WORK INSTRUCTIONS:
Please return the lines below word for word, leaving out the pictures.

GIVEN DATA:

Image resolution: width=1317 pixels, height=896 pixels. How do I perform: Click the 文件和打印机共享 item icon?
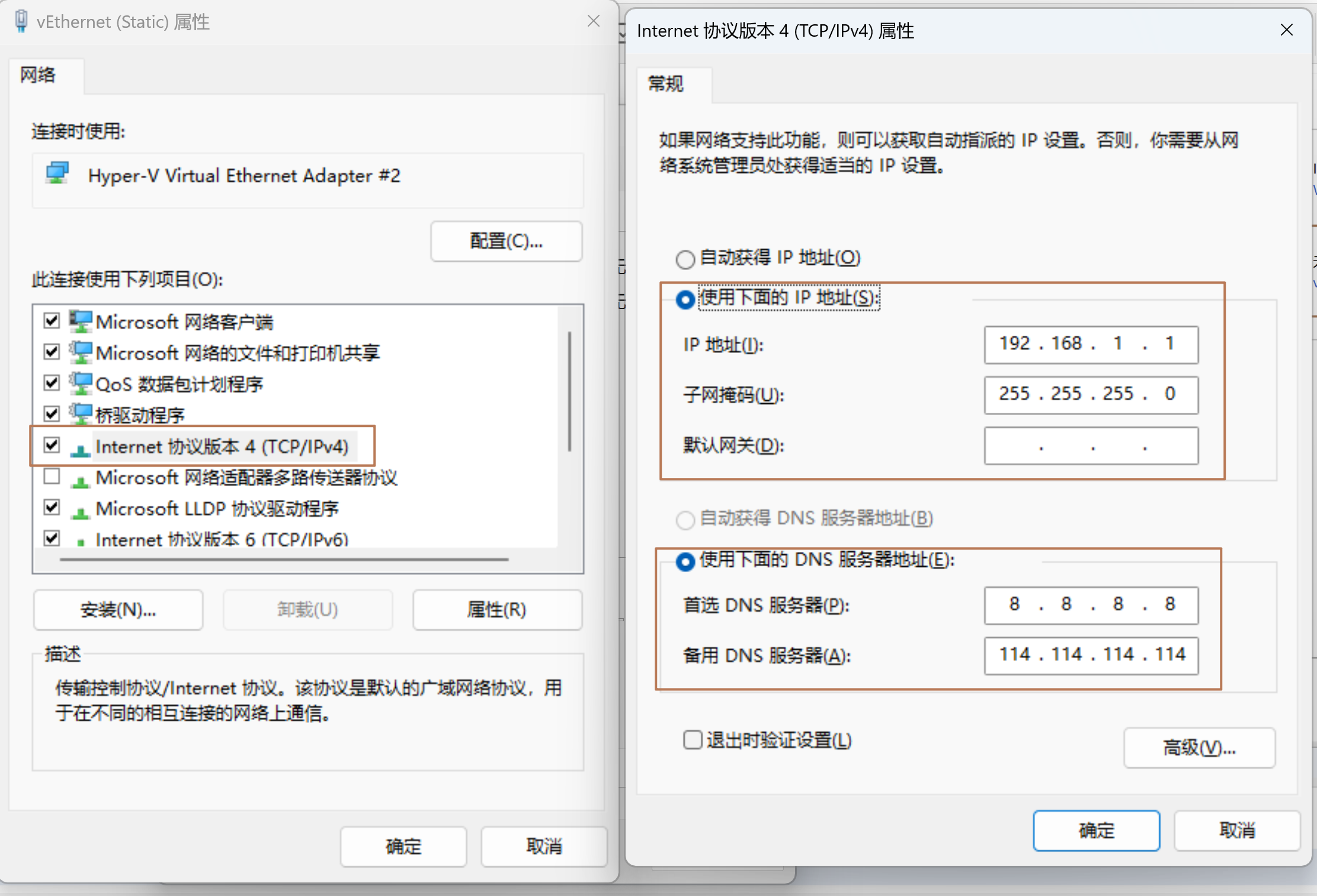pos(81,352)
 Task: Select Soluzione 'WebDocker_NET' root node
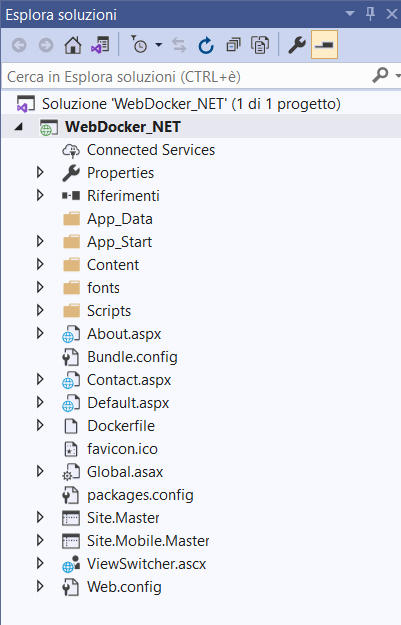coord(191,104)
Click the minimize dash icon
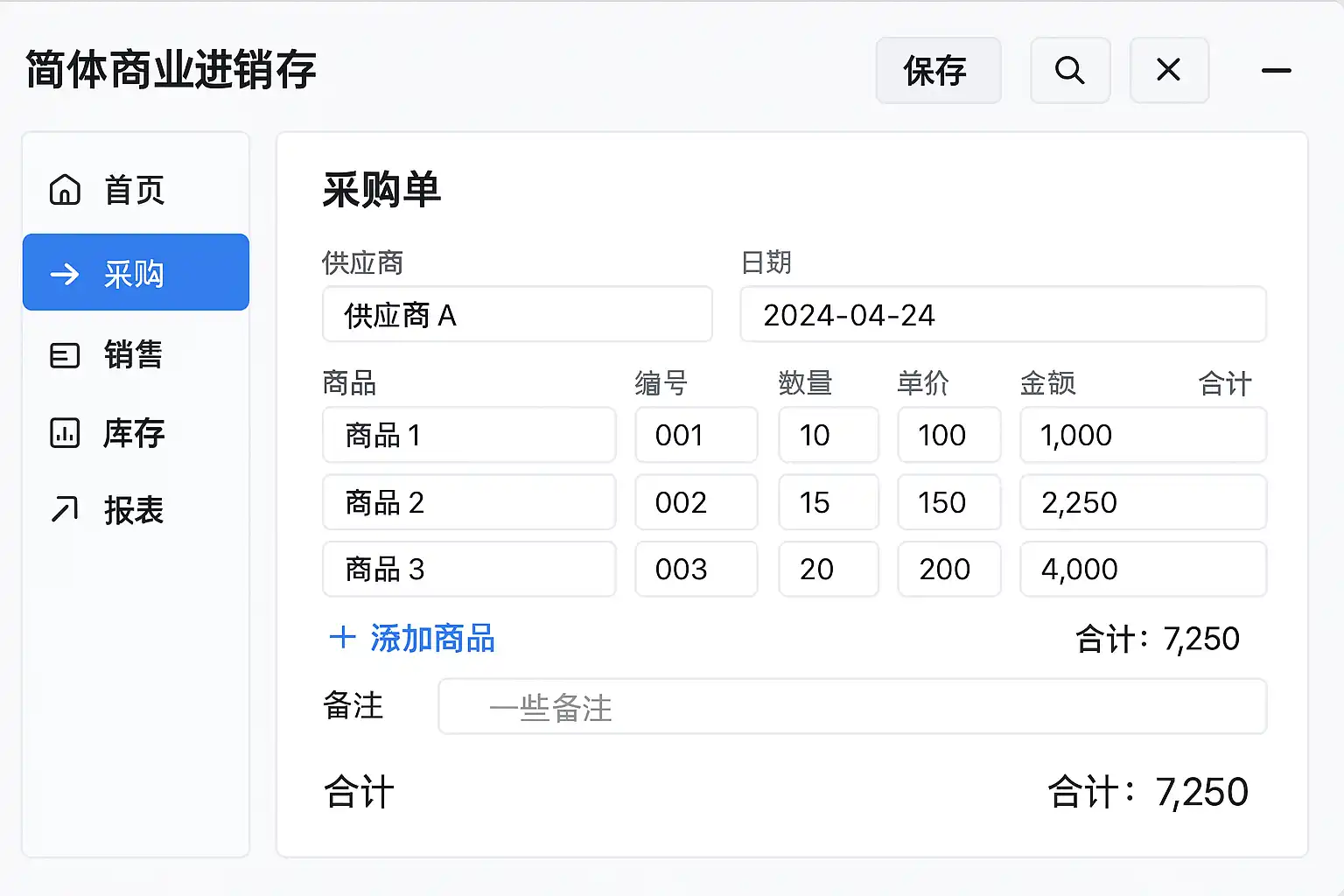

EXERCISE OUTPUT:
Image resolution: width=1317 pixels, height=896 pixels. How do I perform: Click the 文件和打印机共享 item icon?
pos(81,352)
 Task: Select Soluzione 'WebDocker_NET' root node
coord(191,104)
Click the minimize dash icon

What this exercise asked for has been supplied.